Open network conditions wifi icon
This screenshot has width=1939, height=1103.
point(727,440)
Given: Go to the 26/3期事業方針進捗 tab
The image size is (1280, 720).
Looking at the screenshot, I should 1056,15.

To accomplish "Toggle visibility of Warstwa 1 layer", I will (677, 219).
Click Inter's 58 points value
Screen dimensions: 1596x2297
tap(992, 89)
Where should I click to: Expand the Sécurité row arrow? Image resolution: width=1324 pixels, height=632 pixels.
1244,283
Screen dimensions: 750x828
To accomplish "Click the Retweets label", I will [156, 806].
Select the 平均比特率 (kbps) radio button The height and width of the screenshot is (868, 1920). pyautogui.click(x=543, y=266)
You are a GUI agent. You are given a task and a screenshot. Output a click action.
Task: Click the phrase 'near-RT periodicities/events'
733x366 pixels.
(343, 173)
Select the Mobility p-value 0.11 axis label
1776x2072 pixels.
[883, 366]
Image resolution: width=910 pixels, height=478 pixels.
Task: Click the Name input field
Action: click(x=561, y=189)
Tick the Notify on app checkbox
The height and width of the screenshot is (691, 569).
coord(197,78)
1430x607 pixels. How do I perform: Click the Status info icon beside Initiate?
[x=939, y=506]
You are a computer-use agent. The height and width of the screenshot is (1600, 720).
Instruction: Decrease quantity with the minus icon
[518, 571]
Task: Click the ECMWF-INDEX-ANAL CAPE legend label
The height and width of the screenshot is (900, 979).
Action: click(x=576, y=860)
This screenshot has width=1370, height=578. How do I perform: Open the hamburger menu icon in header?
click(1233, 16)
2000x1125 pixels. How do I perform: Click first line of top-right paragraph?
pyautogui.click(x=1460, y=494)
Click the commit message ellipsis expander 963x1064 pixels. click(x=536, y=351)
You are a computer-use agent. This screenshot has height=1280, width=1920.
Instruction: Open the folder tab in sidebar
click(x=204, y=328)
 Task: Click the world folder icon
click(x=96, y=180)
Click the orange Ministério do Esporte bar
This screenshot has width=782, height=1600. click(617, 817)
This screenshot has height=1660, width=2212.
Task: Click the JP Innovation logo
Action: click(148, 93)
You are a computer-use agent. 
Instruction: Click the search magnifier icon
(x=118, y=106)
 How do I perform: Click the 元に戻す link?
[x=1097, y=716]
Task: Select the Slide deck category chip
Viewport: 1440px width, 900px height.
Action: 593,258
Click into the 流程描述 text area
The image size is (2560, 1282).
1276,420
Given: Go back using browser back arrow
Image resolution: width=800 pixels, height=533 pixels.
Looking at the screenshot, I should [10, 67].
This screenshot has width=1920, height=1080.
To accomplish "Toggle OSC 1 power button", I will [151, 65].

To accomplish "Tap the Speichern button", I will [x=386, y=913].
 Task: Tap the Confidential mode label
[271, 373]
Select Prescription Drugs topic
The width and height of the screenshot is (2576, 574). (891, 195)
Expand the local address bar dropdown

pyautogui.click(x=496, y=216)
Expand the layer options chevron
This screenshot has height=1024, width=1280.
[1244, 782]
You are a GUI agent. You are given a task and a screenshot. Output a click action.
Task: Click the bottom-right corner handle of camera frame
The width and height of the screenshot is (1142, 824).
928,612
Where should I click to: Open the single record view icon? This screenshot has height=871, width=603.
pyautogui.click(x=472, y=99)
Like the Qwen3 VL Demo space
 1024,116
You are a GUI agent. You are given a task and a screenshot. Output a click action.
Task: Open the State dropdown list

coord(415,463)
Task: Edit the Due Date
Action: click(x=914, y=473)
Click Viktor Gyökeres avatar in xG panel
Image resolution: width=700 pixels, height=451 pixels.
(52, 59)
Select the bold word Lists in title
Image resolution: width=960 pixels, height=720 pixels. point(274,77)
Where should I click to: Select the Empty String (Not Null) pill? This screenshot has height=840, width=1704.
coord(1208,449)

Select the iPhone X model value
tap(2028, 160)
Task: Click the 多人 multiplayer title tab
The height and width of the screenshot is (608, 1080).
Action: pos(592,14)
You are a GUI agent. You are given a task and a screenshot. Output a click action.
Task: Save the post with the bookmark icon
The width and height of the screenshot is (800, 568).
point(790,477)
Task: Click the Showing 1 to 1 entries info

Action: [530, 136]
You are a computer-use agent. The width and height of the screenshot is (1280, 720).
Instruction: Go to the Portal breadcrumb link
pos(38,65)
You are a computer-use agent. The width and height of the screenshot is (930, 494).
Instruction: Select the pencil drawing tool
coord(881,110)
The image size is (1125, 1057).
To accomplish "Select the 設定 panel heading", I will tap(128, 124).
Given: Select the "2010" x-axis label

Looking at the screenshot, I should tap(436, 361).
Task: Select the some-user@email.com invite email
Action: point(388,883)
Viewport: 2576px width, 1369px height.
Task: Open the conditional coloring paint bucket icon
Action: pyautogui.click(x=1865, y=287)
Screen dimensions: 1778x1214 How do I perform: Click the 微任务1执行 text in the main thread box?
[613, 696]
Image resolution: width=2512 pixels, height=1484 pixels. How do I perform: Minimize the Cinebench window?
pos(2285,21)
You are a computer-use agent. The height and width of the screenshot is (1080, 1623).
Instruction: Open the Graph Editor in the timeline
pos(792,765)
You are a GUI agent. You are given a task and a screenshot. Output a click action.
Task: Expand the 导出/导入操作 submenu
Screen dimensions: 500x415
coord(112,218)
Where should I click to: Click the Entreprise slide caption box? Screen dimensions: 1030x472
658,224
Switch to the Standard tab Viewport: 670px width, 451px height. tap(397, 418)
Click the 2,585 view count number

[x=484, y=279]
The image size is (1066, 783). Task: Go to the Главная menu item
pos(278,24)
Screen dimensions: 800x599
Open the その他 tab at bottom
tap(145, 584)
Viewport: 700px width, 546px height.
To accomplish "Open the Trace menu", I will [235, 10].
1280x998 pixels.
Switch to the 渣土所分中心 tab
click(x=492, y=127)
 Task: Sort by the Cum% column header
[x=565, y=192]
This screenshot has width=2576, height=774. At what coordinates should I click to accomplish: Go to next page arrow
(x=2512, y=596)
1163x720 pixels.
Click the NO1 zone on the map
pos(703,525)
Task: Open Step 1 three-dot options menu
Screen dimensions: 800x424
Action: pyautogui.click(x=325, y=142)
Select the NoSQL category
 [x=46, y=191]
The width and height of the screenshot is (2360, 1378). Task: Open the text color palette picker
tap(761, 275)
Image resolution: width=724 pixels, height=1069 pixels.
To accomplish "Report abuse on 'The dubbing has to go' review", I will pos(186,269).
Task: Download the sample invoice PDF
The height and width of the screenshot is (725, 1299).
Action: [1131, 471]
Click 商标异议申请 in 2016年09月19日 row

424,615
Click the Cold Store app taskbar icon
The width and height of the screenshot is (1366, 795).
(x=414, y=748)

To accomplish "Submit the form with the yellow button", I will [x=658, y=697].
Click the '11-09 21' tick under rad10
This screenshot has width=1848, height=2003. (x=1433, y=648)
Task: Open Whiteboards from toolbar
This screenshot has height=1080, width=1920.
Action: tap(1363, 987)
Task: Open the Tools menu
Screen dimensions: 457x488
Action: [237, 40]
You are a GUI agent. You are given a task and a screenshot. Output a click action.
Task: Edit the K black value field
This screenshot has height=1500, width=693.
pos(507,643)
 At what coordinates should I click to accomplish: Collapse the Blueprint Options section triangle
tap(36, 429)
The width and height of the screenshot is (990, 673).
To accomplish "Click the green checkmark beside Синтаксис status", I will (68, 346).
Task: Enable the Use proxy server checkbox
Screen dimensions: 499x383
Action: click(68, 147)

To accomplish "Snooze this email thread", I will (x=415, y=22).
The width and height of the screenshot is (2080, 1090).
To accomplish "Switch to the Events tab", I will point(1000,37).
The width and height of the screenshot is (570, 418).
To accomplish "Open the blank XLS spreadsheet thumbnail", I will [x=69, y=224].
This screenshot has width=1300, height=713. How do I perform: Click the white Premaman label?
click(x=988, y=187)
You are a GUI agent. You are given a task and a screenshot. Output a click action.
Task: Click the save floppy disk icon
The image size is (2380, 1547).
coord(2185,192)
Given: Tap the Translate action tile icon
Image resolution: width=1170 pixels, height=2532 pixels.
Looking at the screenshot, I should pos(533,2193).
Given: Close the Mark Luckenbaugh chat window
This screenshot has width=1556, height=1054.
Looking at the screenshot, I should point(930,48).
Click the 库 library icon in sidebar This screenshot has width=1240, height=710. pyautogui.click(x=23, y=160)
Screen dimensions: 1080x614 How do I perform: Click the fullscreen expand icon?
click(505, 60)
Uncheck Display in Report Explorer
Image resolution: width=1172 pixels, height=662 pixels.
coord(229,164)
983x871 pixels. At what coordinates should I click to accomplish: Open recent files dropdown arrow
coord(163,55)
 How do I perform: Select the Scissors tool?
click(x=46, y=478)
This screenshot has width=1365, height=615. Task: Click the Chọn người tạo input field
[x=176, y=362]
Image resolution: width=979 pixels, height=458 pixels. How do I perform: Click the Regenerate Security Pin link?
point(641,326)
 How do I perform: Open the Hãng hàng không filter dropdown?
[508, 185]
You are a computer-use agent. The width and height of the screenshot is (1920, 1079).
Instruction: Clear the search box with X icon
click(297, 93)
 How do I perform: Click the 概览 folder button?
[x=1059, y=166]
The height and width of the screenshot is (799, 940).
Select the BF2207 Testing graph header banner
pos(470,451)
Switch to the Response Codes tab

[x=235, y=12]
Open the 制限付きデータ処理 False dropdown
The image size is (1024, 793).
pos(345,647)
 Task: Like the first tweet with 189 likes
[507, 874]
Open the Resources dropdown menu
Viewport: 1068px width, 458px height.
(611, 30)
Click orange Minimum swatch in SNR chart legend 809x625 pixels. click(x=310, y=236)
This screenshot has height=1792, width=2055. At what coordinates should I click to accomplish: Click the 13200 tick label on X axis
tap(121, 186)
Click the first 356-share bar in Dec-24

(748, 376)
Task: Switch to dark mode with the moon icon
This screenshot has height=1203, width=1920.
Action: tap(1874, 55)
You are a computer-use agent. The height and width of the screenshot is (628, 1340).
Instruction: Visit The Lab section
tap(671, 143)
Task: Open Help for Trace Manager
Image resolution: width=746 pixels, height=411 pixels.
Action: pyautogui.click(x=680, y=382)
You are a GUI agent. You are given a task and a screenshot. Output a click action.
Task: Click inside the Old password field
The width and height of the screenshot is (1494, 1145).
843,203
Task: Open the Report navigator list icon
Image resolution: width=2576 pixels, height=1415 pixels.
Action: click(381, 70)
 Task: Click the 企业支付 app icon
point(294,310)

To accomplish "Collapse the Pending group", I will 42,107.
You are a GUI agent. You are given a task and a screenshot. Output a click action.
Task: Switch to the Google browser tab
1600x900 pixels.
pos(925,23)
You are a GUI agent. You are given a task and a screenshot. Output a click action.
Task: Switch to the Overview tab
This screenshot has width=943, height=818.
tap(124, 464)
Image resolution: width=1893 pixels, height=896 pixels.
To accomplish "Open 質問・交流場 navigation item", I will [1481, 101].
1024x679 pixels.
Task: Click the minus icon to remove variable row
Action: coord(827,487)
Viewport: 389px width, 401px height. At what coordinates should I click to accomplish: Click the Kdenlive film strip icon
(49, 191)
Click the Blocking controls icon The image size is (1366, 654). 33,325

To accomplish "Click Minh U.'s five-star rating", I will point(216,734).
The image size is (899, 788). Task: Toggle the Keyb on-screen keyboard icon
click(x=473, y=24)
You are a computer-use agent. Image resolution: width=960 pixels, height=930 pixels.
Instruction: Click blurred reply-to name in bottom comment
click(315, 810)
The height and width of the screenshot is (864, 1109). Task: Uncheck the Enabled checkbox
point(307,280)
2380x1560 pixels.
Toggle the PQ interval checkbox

• [Given instruction]:
Reproduce verbatim the part of the listing that opens with the line containing "Where should I click to: Select" and closes with the line containing "[x=565, y=192]", both of those lines included.

• [Result of this task]:
Where should I click to: Select the Empty String (Not Null) pill? This screenshot has height=840, width=1704.
coord(1208,449)

Select the iPhone X model value
tap(2028, 160)
Task: Click the 多人 multiplayer title tab
The height and width of the screenshot is (608, 1080).
Action: pos(592,14)
You are a GUI agent. You are given a task and a screenshot. Output a click action.
Task: Save the post with the bookmark icon
The width and height of the screenshot is (800, 568).
point(790,477)
Task: Click the Showing 1 to 1 entries info

Action: [530, 136]
You are a computer-use agent. The width and height of the screenshot is (1280, 720).
Instruction: Go to the Portal breadcrumb link
pos(38,65)
You are a computer-use agent. The width and height of the screenshot is (930, 494).
Instruction: Select the pencil drawing tool
coord(881,110)
The image size is (1125, 1057).
To accomplish "Select the 設定 panel heading", I will tap(128, 124).
Given: Select the "2010" x-axis label

Looking at the screenshot, I should tap(436, 361).
Task: Select the some-user@email.com invite email
Action: point(388,883)
Viewport: 2576px width, 1369px height.
Task: Open the conditional coloring paint bucket icon
Action: pyautogui.click(x=1865, y=287)
Screen dimensions: 1778x1214 How do I perform: Click the 微任务1执行 text in the main thread box?
[613, 696]
Image resolution: width=2512 pixels, height=1484 pixels. How do I perform: Minimize the Cinebench window?
pos(2285,21)
You are a computer-use agent. The height and width of the screenshot is (1080, 1623).
Instruction: Open the Graph Editor in the timeline
pos(792,765)
You are a GUI agent. You are given a task and a screenshot. Output a click action.
Task: Expand the 导出/导入操作 submenu
Screen dimensions: 500x415
coord(112,218)
Where should I click to: Click the Entreprise slide caption box? Screen dimensions: 1030x472
658,224
Switch to the Standard tab Viewport: 670px width, 451px height. tap(397, 418)
Click the 2,585 view count number

[x=484, y=279]
The image size is (1066, 783). Task: Go to the Главная menu item
pos(278,24)
Screen dimensions: 800x599
Open the その他 tab at bottom
tap(145, 584)
Viewport: 700px width, 546px height.
To accomplish "Open the Trace menu", I will [235, 10].
1280x998 pixels.
Switch to the 渣土所分中心 tab
click(x=492, y=127)
 Task: Sort by the Cum% column header
[x=565, y=192]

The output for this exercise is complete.